Goal of the exercise: Copy out the lines word for word, starting with the line containing "Given: Close the Booking Detail tab" and going on through the line containing "click(163, 426)", leaving the pictures out.

↓

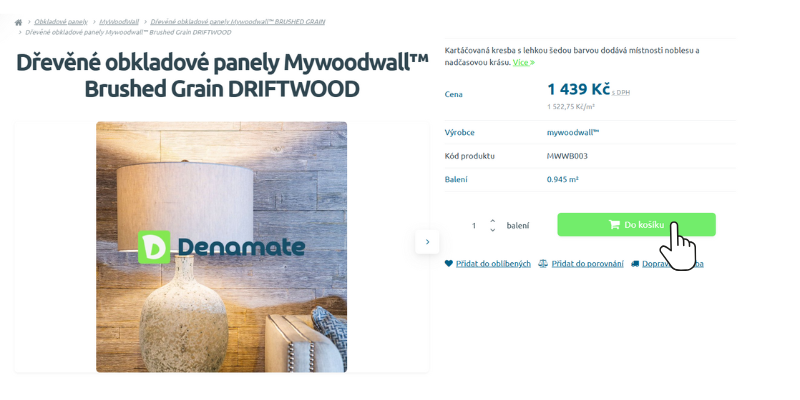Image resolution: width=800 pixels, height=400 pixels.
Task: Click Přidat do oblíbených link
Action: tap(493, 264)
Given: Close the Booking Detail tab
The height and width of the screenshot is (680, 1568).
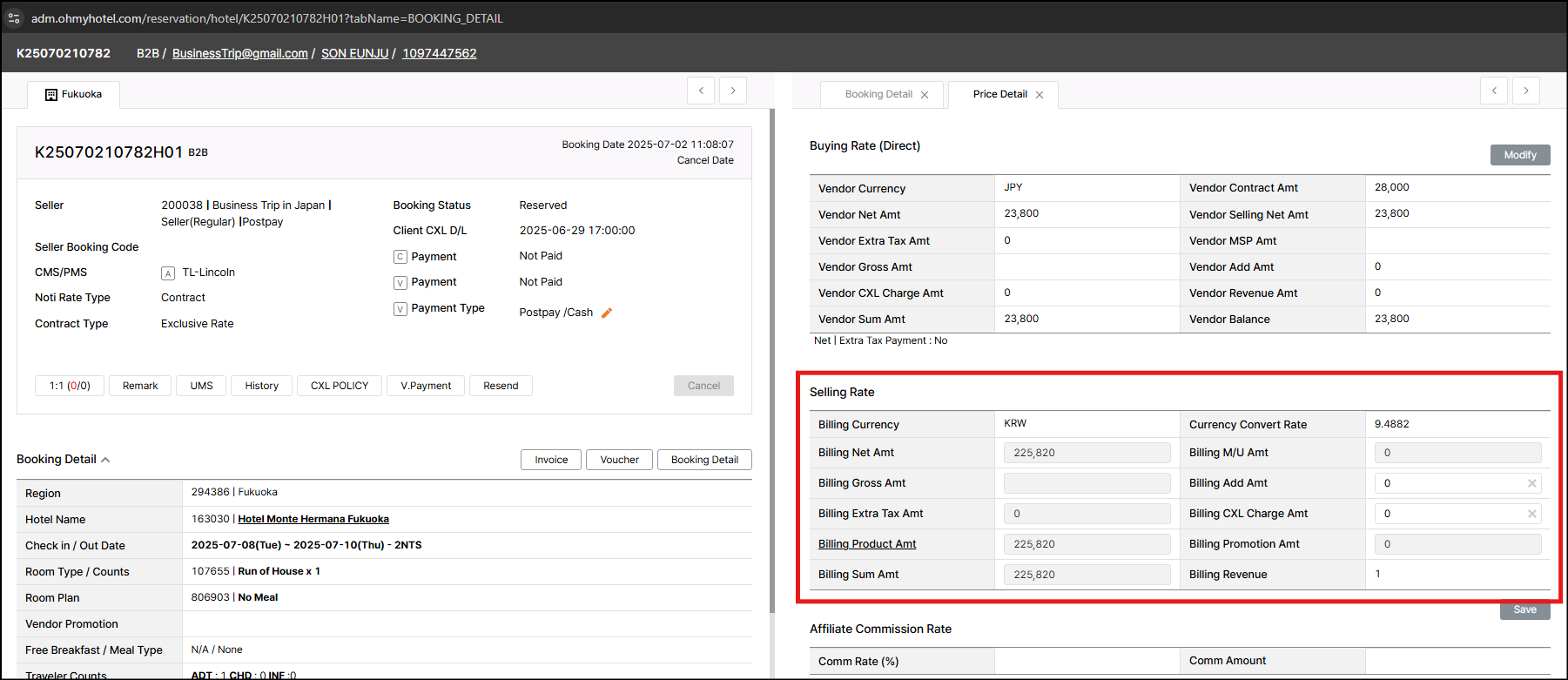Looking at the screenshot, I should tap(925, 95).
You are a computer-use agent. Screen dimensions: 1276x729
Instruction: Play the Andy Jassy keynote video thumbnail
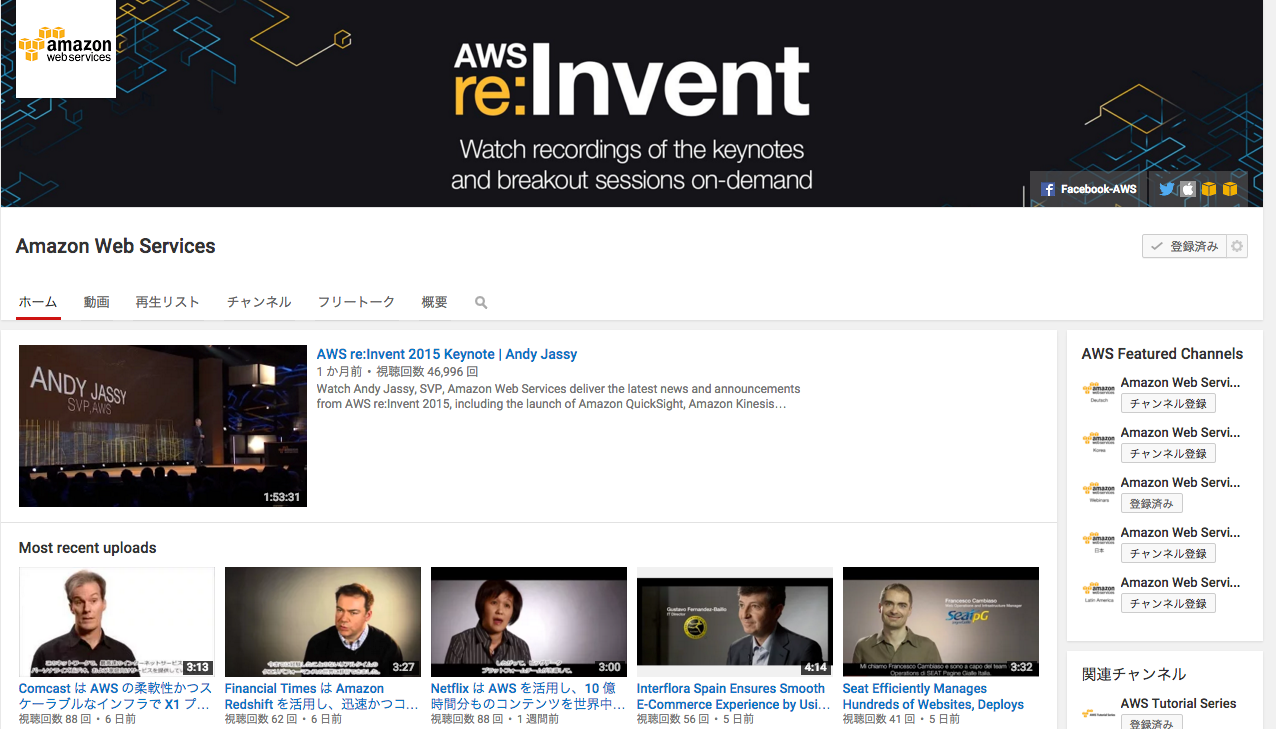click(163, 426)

↑
↓

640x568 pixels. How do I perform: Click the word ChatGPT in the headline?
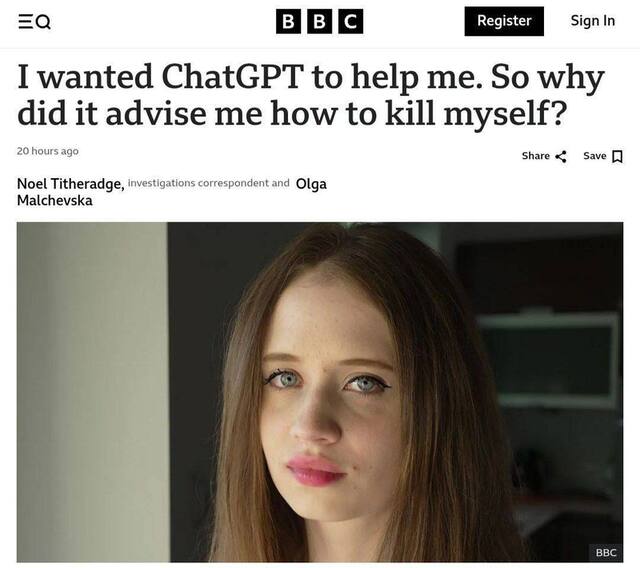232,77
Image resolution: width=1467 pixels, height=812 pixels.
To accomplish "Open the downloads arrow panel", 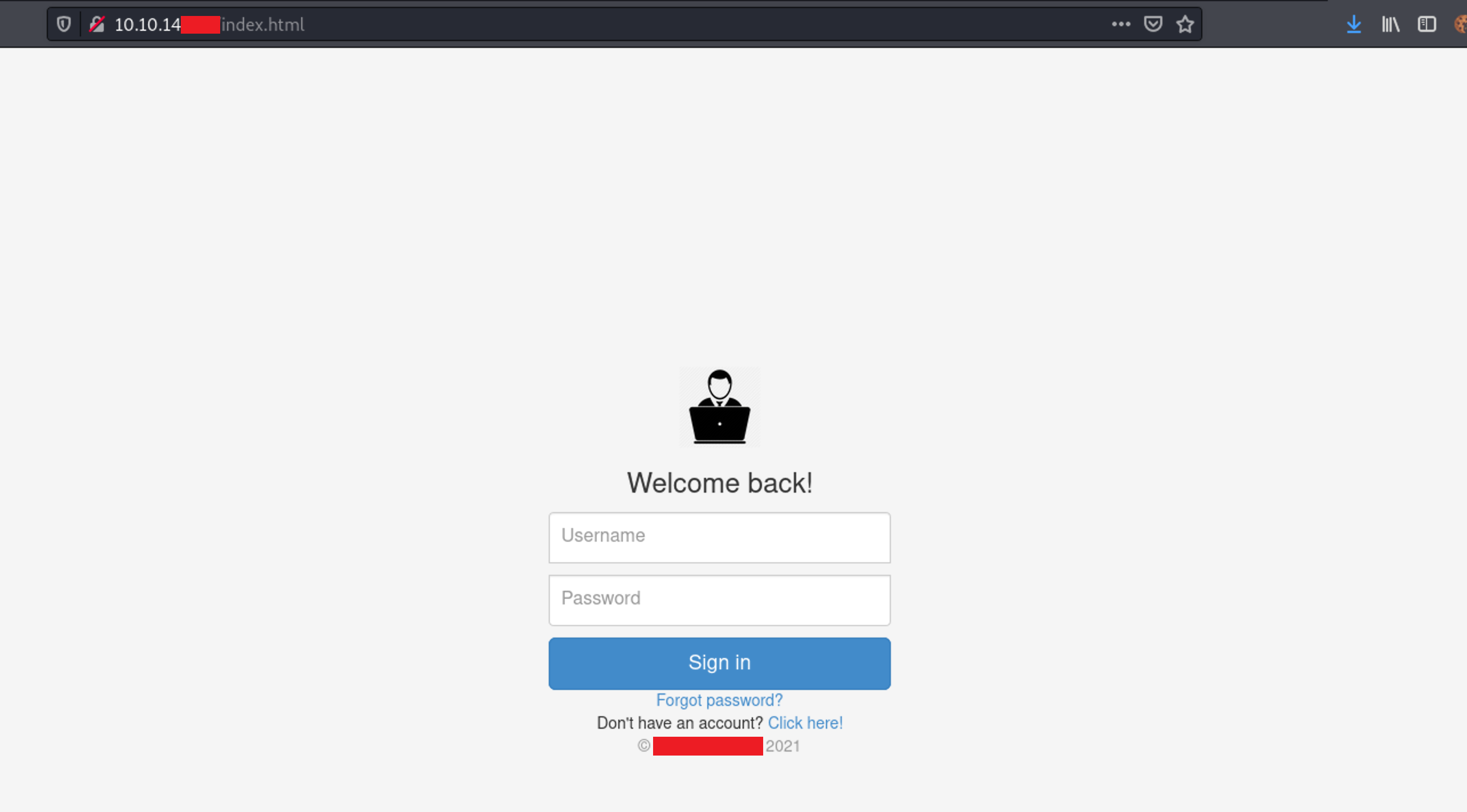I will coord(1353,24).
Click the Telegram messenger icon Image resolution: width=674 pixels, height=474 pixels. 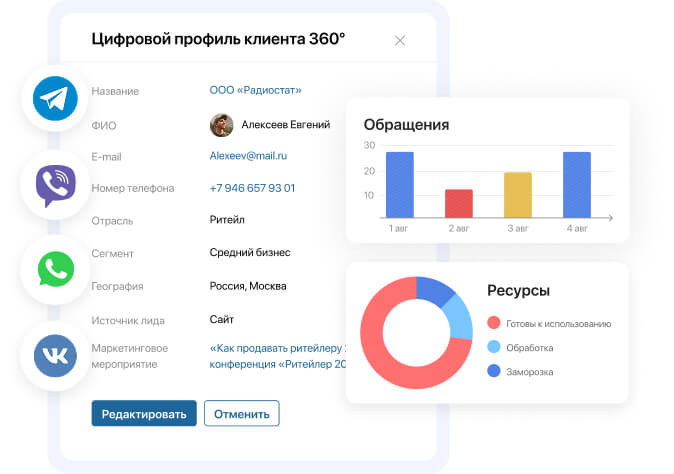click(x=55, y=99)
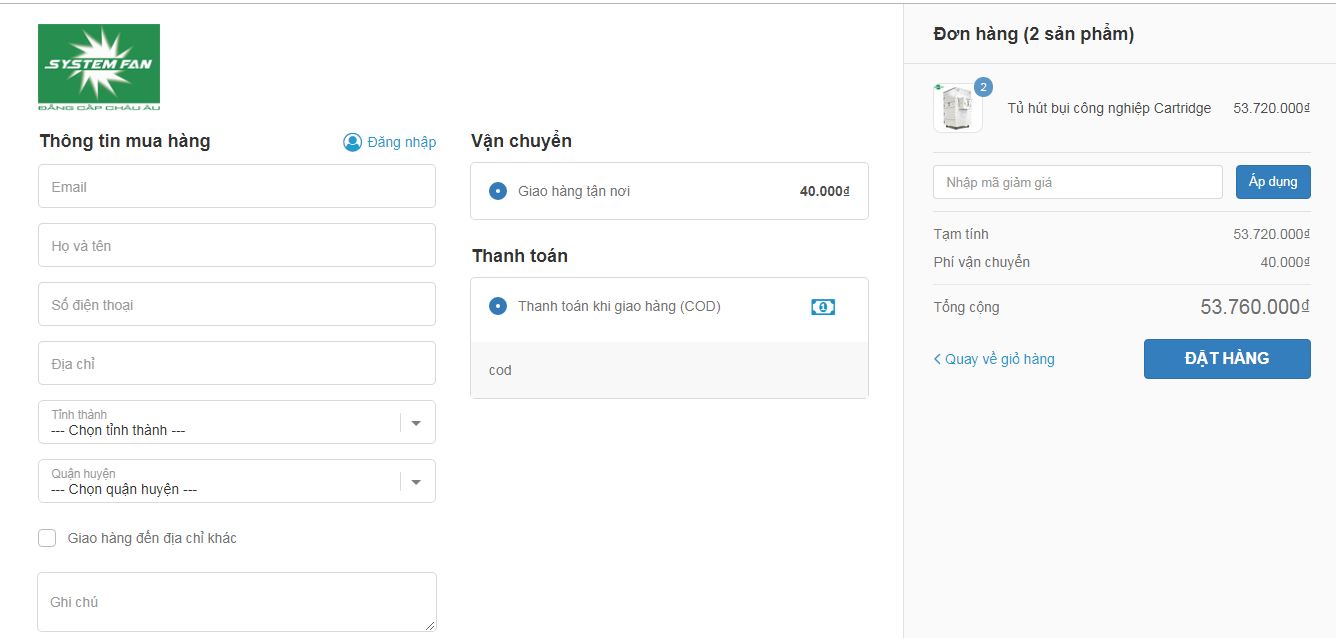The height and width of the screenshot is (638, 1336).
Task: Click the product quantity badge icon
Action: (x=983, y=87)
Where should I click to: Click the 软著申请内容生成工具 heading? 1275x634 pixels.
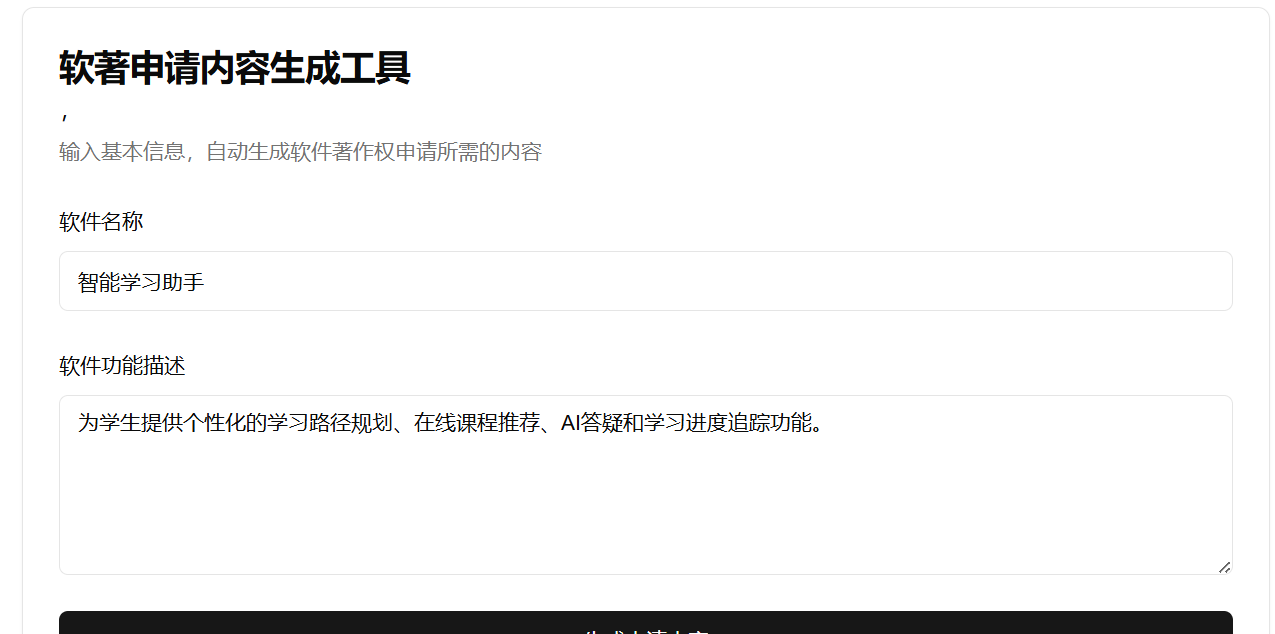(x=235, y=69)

↑
↓

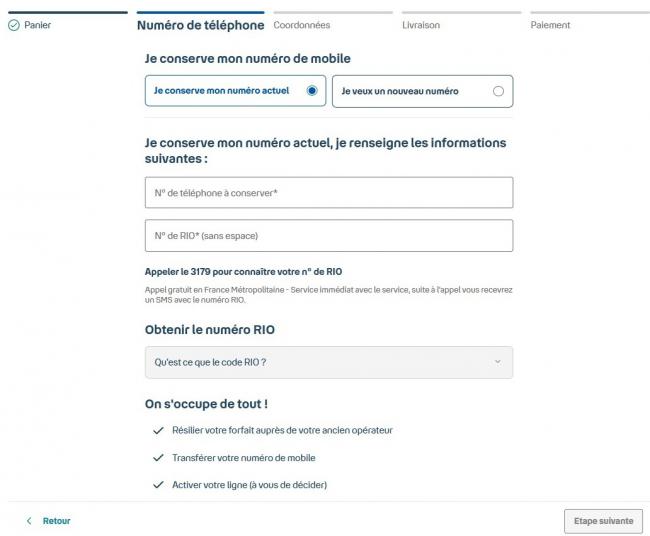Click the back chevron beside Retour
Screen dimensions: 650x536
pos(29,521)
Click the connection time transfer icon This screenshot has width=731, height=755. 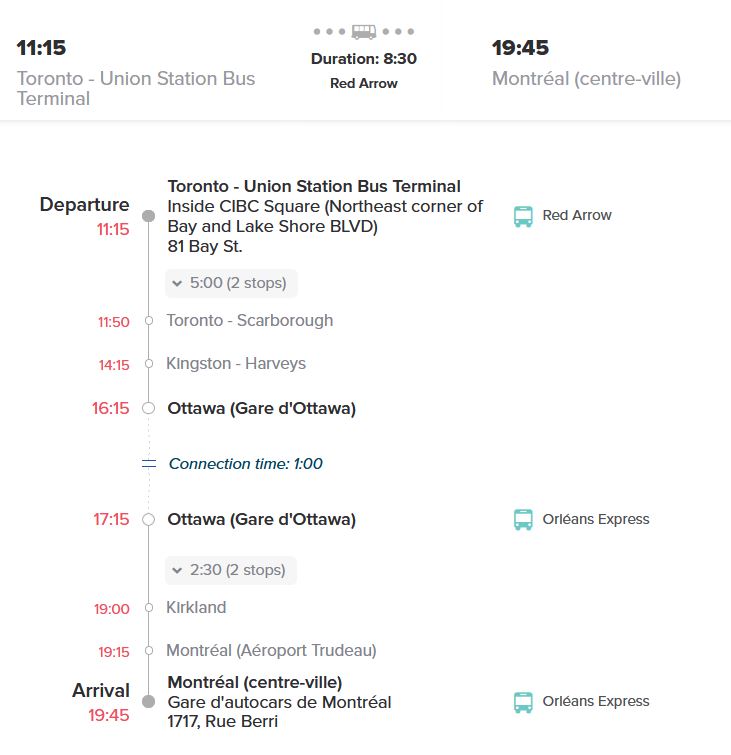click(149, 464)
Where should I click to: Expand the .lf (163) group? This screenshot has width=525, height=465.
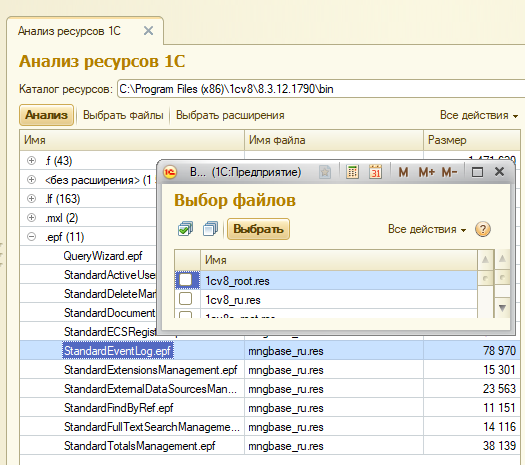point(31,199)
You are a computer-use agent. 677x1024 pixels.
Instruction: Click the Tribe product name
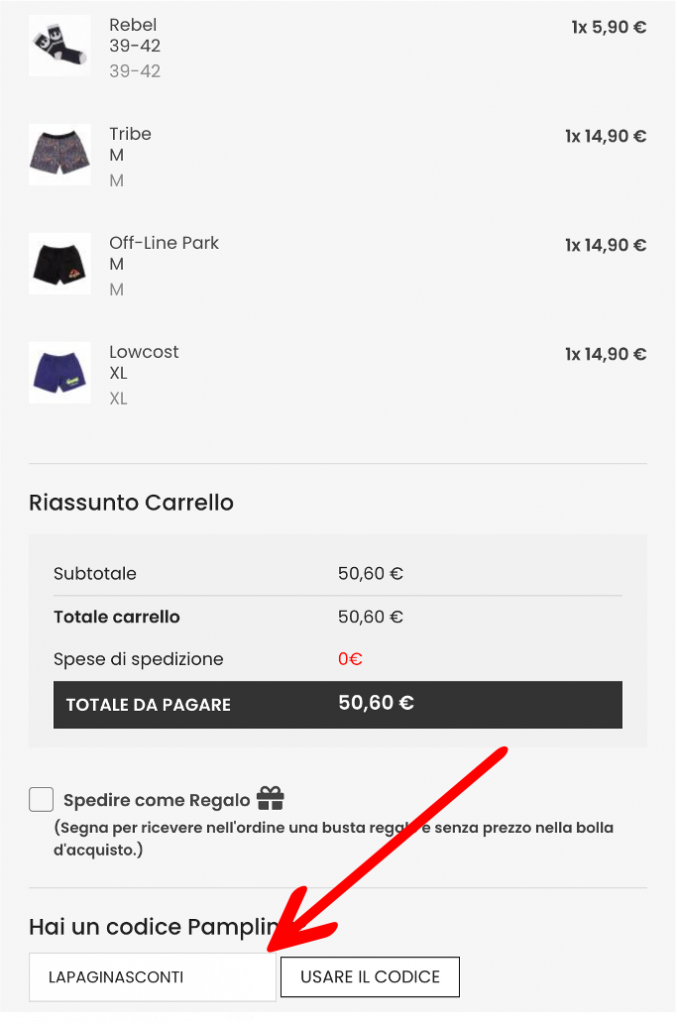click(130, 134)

↑

Output:
Given: Close the Booking Detail tab
The height and width of the screenshot is (680, 1568).
Looking at the screenshot, I should tap(925, 95).
You are a computer-use agent. Screen dimensions: 1276x729
Instruction: Play the Andy Jassy keynote video thumbnail
click(163, 426)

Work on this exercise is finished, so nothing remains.